Master of None, aka Master of Amazing
Just last week I was telling someone with just a bit of pride that I’ve never binge-watched anything. I’m too disciplined to spend an entire day doing nothing but watching TV or Netflix.
Pride comes before the fall, because I fell hard for Master of None.
Master of None is the brainchild of comedian Aziz Ansari, probably known best for his work on Parks & Recreation. There are 10 episodes of the show on Netflix, and they follow a fictionalized version of Aziz named Dev (a few episodes of the show even feature Aziz’s real-life parents as Dev’s parents).
Why is the show so good? Let me count the ways:
- It’s funny. Really funny. It’s not a traditional comedy by any means–everything doesn’t always build to a punchline, and a lot of the humor seems like the same things that you and I might create if we hung out for a day rather than the type of outlandish situations that only occur in sitcoms. But it works.

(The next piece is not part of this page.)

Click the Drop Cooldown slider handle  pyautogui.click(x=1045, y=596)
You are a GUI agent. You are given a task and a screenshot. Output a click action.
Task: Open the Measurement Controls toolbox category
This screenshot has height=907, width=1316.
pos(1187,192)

- It has a great love story. Early on in the show, I wondered if there would be common threads that would make me really eager to see what happens next. I don’t want to spoil anything, but I soon discovered what that was. As soon as I did, I couldn’t stop watching.
- It’s diverse. I heard Aziz on a talk show, describing how most shows have all white people and one person of another race or ethnicity. So he wanted to make a show where there was only one white person. That’s a bit of an exaggeration, but the vast majority of the cast–including the extras–is Indian, Asian, black, or other ethnicities. Because of that, it feels so much more true to life than other shows. It feels like you’re walking down a real street with the characters instead of through a Hollywood set.
- It’s its own thing. This is a tough one to describe. It’s almost as if Aziz has never seen a sit com (even though I’m sure he’s seen hundreds of them–he was on one!), and instead of creating yet another of the same thing that’s already been done a million times, he created the ideal version of a half-hour show from scratch. Each episode has a narrative arc, but it’s just so brazenly its own thing. You’ll have to watch it to fully understand what I’m saying.
I can’t recommend Master of None enough. There are episodes that will stay with you for a long time. There’s one episode that–in just 30 minutes–made me year to be in a romantic relationship, made me extremely grateful I’m not in a relationship, and then ended with me being confused with what I want! Amazing stuff.